What is required:
Leave out all pictures while repeating the records exactly and completely.

--

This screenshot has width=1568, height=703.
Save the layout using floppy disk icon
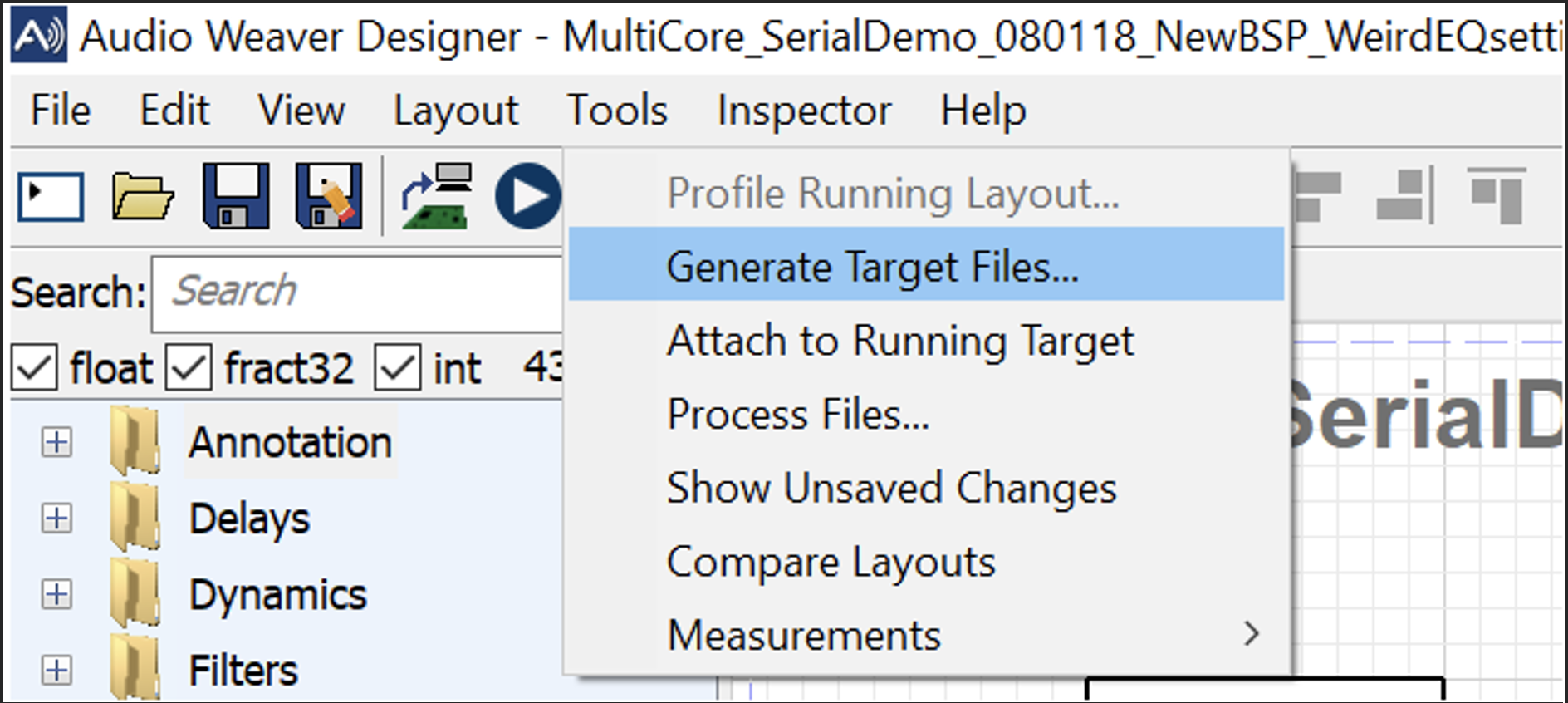pos(236,197)
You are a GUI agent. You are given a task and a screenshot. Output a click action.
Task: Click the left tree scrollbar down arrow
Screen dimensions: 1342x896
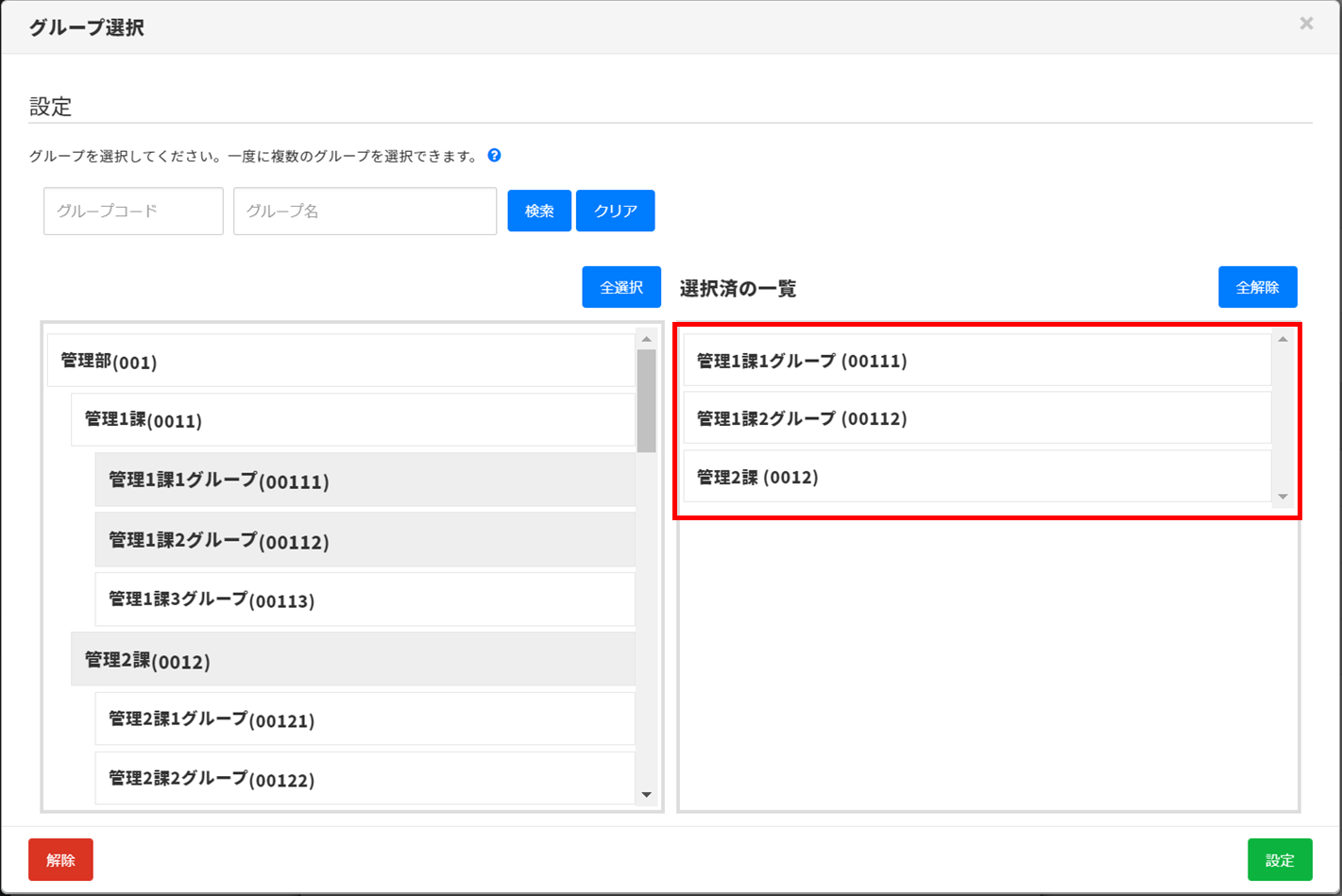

--

Solution to this problem:
This screenshot has width=1568, height=703.
Save the layout using floppy disk icon
pos(236,197)
You are a GUI agent. You are given a task and a screenshot. Output a click action.
Task: Click the left tree scrollbar down arrow
Screen dimensions: 1342x896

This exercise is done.